Precision recall curve and ROC curve are depicted in Fig. 5, while a confusion matrix for the thermal-only cross-validation results is presented in Table 3.

Figure 5
figure 5

Both figures calculated on the results of the cross-validation procedure for the proposed model, which was built only on thermal images (last row in Table 2).

Table 3 Confusion matrix for the ten-fold cross-validation, classifier built only on thermal images (last row in Table 2).

Discussion

The results are promising in that we are able to achieve the same model performance both using only thermal images and thermal combined with visible spectrum images. Moreover, the model trained only on visible spectrum images yielded worse results. This indicates that thermographic photography can be used to classify allergic reactions. Additionally, this approach should work in the same way regardless of the skin color of the patient (assuming correct segmentation). One limitation of exclusively using thermal images is that the patient should have a normal heart and respiration rate, as high-intensity physical activity results in images similar to acute allergy reactions.

There are two main problems that influence the results of classification. Hair on the forearm is the first one, as it makes segmentation harder but notably more hair has distinctly lower temperature. This in turn means that, with thick enough hair, the image is somewhat obfuscated and it is harder to recognize allergic reaction patterns. The second problem stems from the fact that blood flows freely throughout the entire forearm, and so it happens that an allergic reaction does not necessarily occur in the place of the injection. This effect can be seen in Fig. 1f, where it is not clear which allergen caused which micro-thermal surge in temperature.
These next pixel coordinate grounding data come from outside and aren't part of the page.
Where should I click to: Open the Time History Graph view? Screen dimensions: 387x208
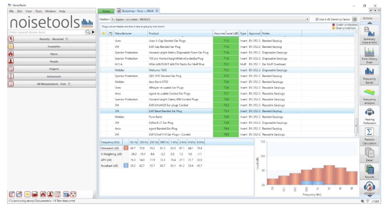click(369, 55)
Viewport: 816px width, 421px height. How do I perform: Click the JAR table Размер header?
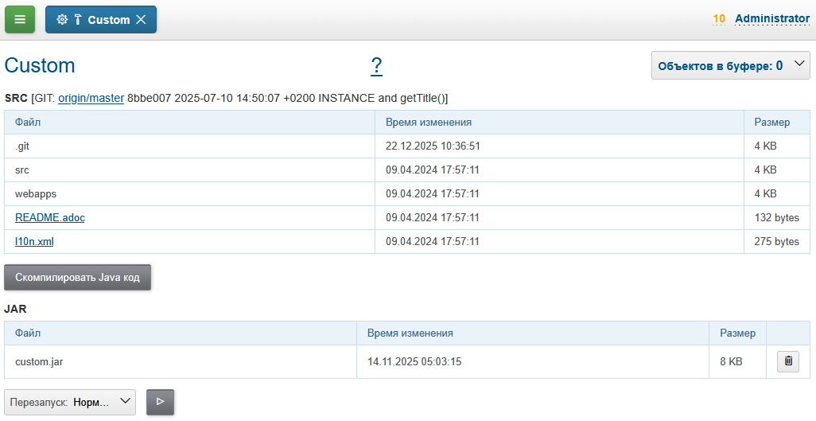737,333

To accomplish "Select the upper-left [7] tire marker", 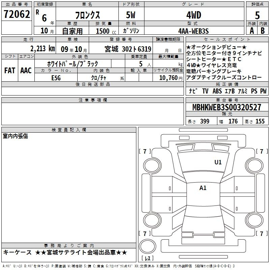I will (x=145, y=151).
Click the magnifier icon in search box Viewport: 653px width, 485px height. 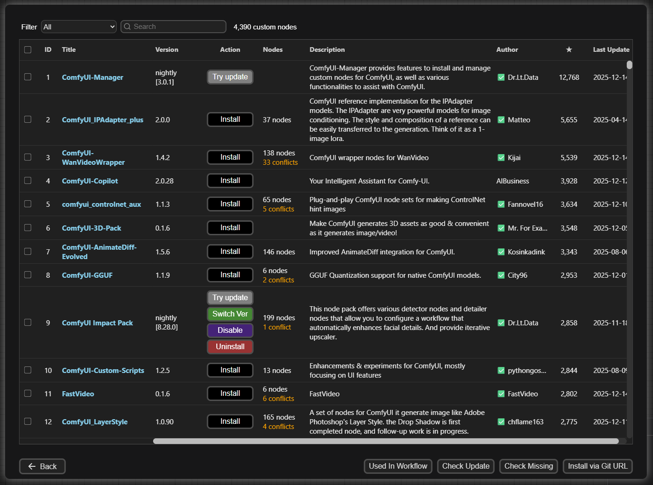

It is possible that with a bigger dataset we could reduce the impact of these factors. One approach that we want to examine in the future is a model, which takes the image of the entire forearm as an input and predicts reaction for each allergen. Currently training such models is not feasible, as the dataset is too small in comparison to the size of a single image which should be used for such an experiment. Using entire-forearm images should help us with the problem of blood flow. Another idea is to align images of the segments with respect to the blood flow. We experimented with that technique, but found that the results were worse, most probably due to the limited augmentation scope. If we align the images then random flips are no longer used and rotations are much smaller (between \([-10^\circ , 10^\circ ]\)). With such augmentations and the size of our current dataset model tended to aggressively overfit around the 20th epoch and achieved overall worse results. We want to note that with a bigger dataset this idea could actually boost the results.

In the future we also want to focus on researching the exact time that post-injection images are taken. The current allergological standard is the examination of patients after roughly 15 min post-injection. Our initial research shows that while this is the time required for the on-skin effects to show (i.e. hives and color change), it is not the case for the thermal reaction. We believe that it is possible to change the examination time to approximately 5 min, however this claim needs more research to validate it.

Additionally, we plan on assessing the robustness of the model with respect to high-frequency filtering. We theorize that it should be rather robust in this regard, since reactions do not have sharp edges and sudden gradient changes.